Advanced German: Core Course V (German 302D)

Continuation of German 301D. Refinement and expansion of German communication skills (speaking, listening, writing, reading), deepening understanding of German grammatical structures, acquisition of more sophisticated and varied vocabulary, introduction to stylistics through discussion and analysis of literary and non-literary texts. In addition to the regular class meetings, students should sign up for a twice-weekly subsection. Prerequisite: German 301D, the equivalent, or placement by examination. Students completing this course successfully may enroll in the 400 level. Note, however, that German 340C/340D or German 341/341D are a prerequisite for most 400-level courses.

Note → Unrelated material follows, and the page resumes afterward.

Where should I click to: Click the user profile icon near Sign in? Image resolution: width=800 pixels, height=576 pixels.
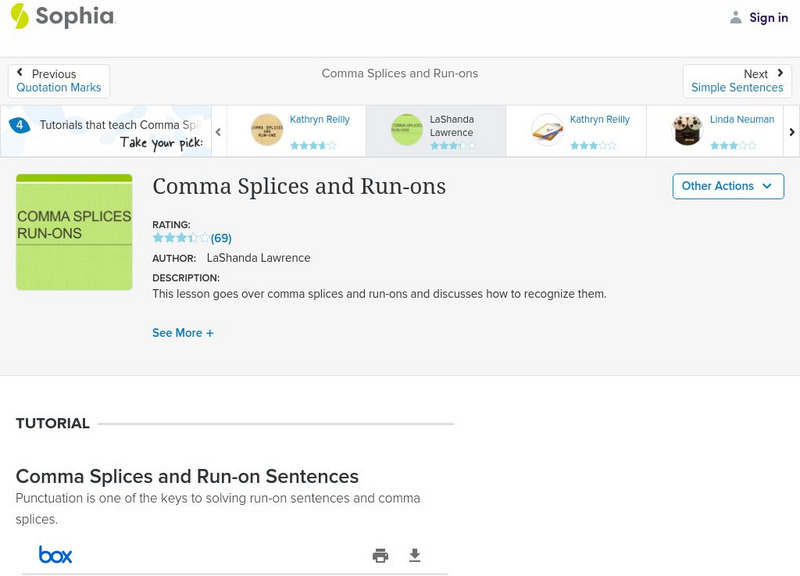click(736, 18)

    Seminar in Cultural Theory: Vienna 1900 (German 529)

    Since the publication of historian Carl Schorske's seminal work Fin-de-Siècle Vienna: Politics and Culture more than three decades ago, the capital of the Habsburg Empire has emerged as a point of fascination for historians, musicologists and scholars of German literature and culture. A time of experimentation and innovation in the arts, philosophy, psychology and the natural sciences, Vienna 1900 also conjures up images of the "gay apocalypse," a culture of aestheticism and decadence that blissfully disregarded the crumbling political and social structures of a monarchy in decline. This course will provide an introduction to fin-de-siècle Viennese culture through an interdisciplinary approach. We will read diverse literary texts by authors such as Robert Musil, Stefan Zweig, Arthur Schnitzler, Karl Kraus, and Hugo von Hofmannsthal, and examine works of visual art (Gustav Klimt, Egon Schiele, Oskar Kokoschka), architecture (Otto Wagner and Adolf Loos), and music (Gustav Mahler and Arnold Schoenberg). Through these works we will explore issues of gender, Jewish identity and the modern language crisis. Finally, we will also discuss the legacy of turn of the century Vienna to the present day, examining the work of scholars who have sought to expand upon or challenge Schorske's paradigm. Primary texts will be read in German, discussion in English. Accommodations can be made for interested graduate students in other programs who do not read German at the graduate level. Please see instructor.

      Selected Publications

      Jewish Difference and the Arts in Vienna: Composing Compassion in Music and Biblical Drama. Bloomington, IN: Indiana University Press. Forthcoming, 2019.

      "Richard Beer-Hofmann’s Die Historie von König David: Jewish Biblical Drama and the Limits of Epic Theater." The German Quarterly. 89.2 (2016). 133-149.

      "Myth, Metaphysics and Cosmic Drama: The Legacy of Faust in Lipiner's Hippolytos and Mahler's Eighth Symphony.Monatshefte. 105.4 (Winter 2013).

      Jewish Difference and the Arts in Vienna

      Jewish Difference and the Arts in Vienna

      During the mid-nineteenth century, the works of Arthur Schopenhauer and Richard Wagner sparked an impulse toward German cultural renewal and social change that drew on religious myth, metaphysics, and spiritualism. The only problem was that their works were deeply antisemitic and entangled with claims that Jews were incapable of creating compassionate art. By looking at the works of Jewish composers and writers who contributed to a lively and robust biblical theatre in fin-de-siècle Vienna, Caroline A. Kita, shows how they reimagined myths of the Old Testament to offer new aesthetic and ethical views of compassion. These Jewish artists, including Gustav Mahler, Siegfried Lipiner, Richard Beer-Hofmann, Stefan Zweig, and Arnold Schoenberg, reimagined biblical stories through the lens of the modern Jewish subject to plead for justice and compassion toward the Jewish community. By tracing responses to antisemitic discourses of compassion, Kita reflects on the explicitly and increasingly troubled political and social dynamics at the end of the Habsburg Empire.